▶ _Stored data entries_
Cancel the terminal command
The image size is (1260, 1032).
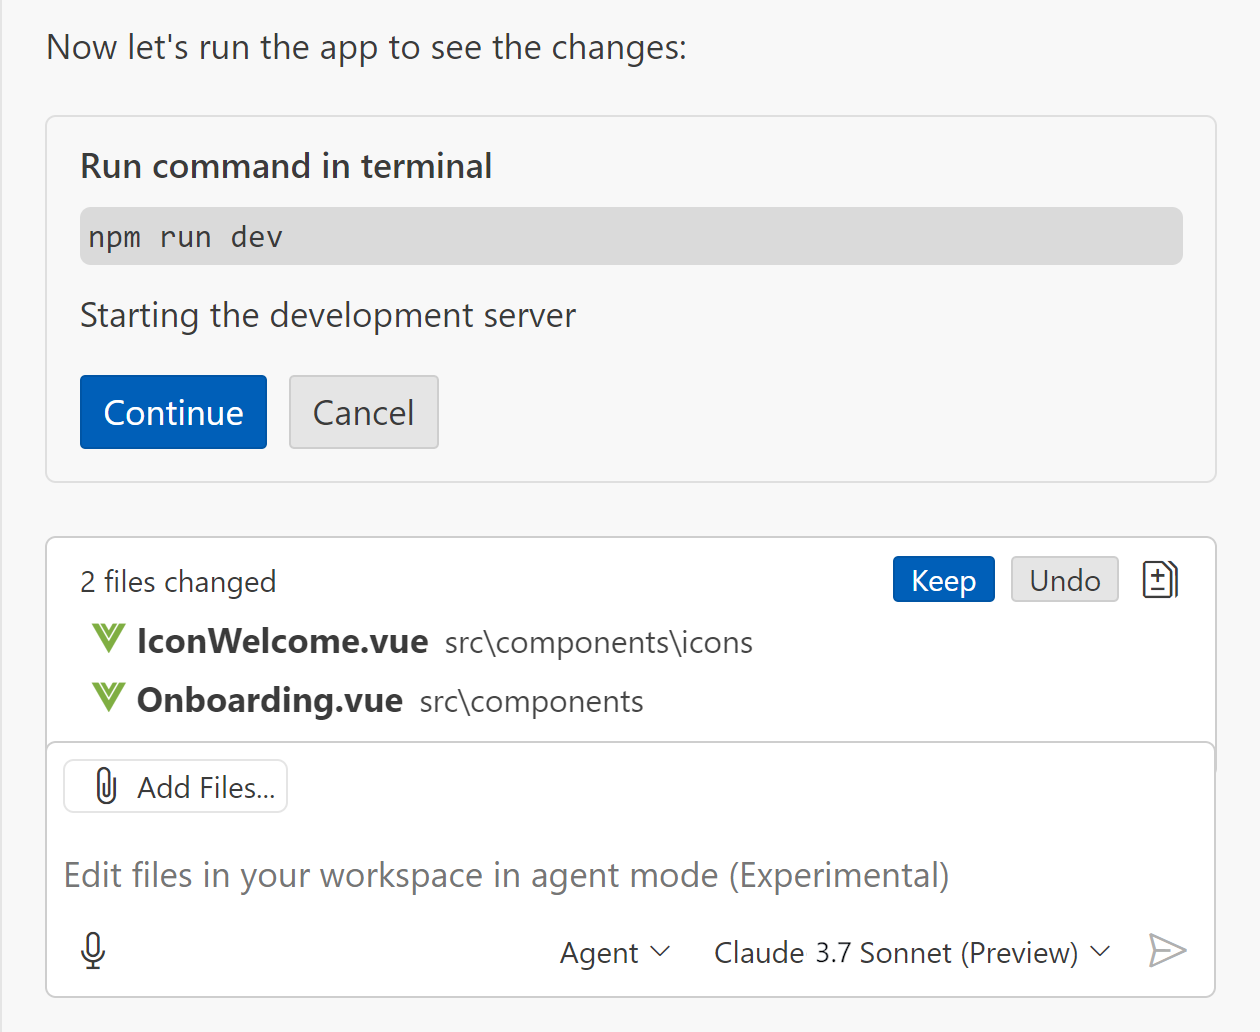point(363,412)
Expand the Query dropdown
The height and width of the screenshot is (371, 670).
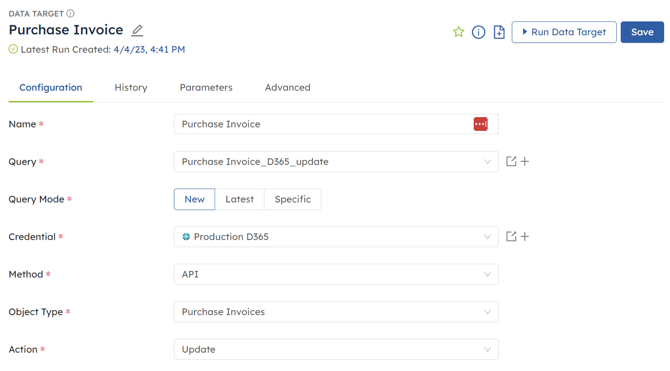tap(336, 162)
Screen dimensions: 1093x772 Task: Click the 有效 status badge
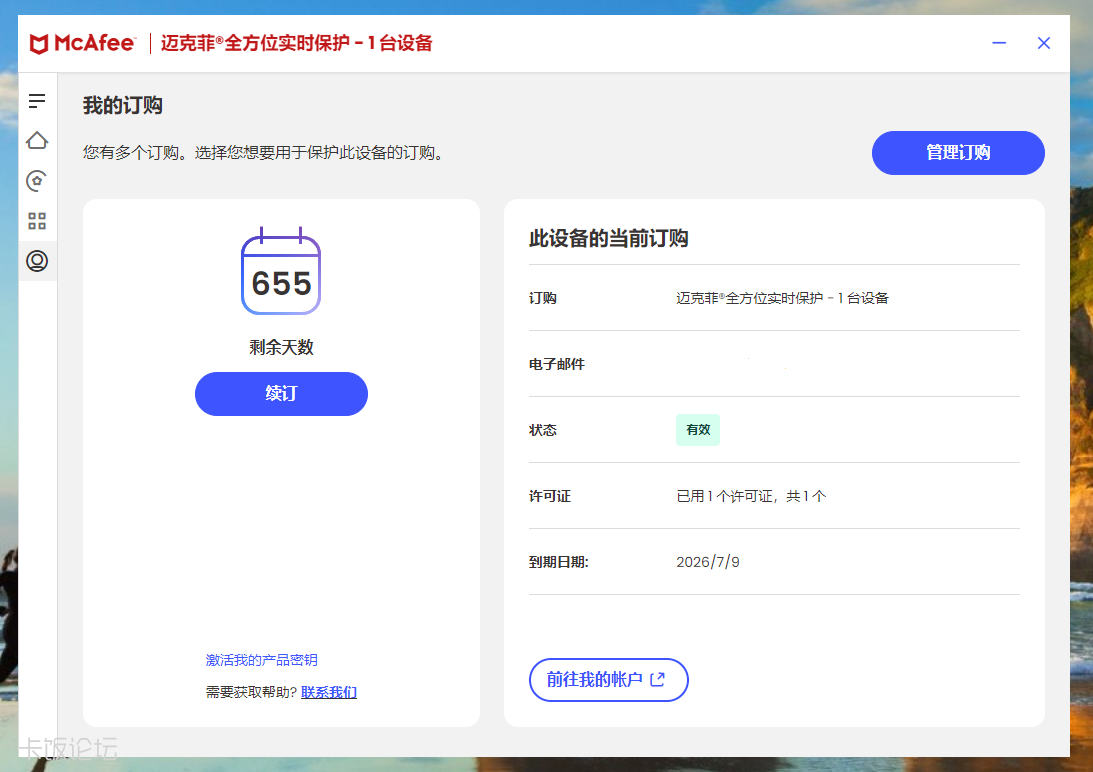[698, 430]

...

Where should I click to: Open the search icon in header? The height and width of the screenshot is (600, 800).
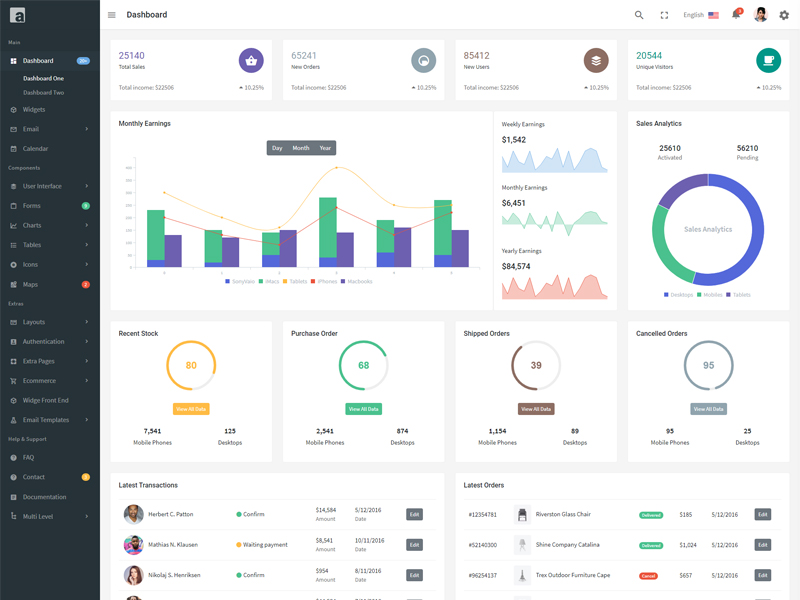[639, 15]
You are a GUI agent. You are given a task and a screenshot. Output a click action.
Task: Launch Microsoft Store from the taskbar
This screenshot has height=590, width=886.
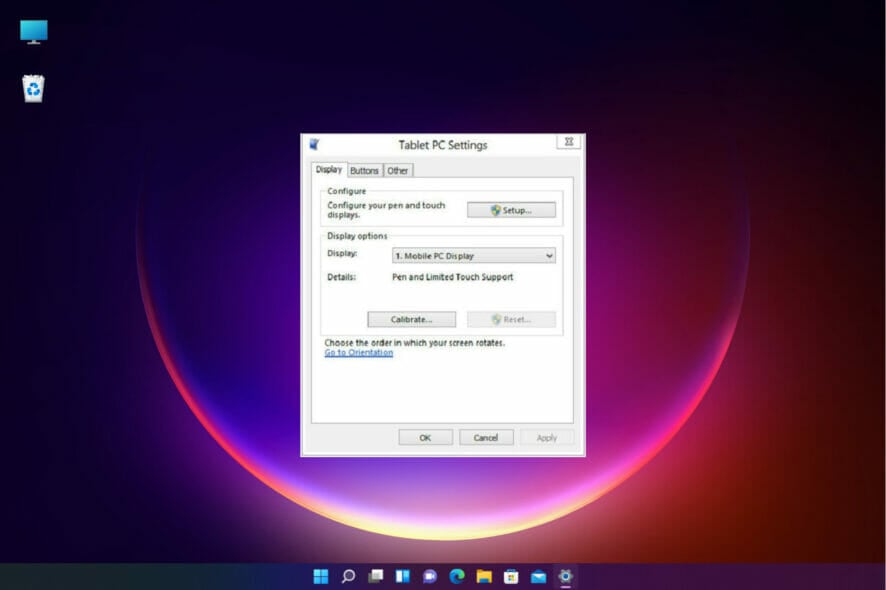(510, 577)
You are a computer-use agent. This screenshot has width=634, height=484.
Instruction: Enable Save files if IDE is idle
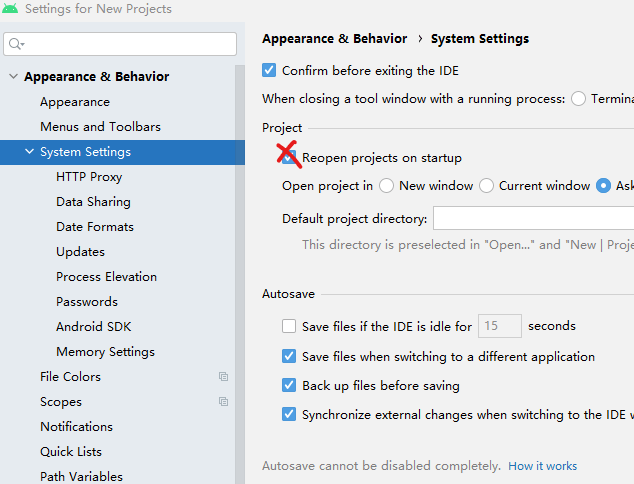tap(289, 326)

==

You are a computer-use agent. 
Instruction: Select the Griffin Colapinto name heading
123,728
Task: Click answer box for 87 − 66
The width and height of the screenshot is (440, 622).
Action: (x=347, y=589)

▶ _What you are asked to do_
Output the lines from the one containing "Task: Click answer box for 87 − 66" through the one containing "Action: (x=347, y=589)", both included, and nothing else.

▶ _Response to this exercise_
Task: Click answer box for 87 − 66
The width and height of the screenshot is (440, 622).
Action: (x=347, y=589)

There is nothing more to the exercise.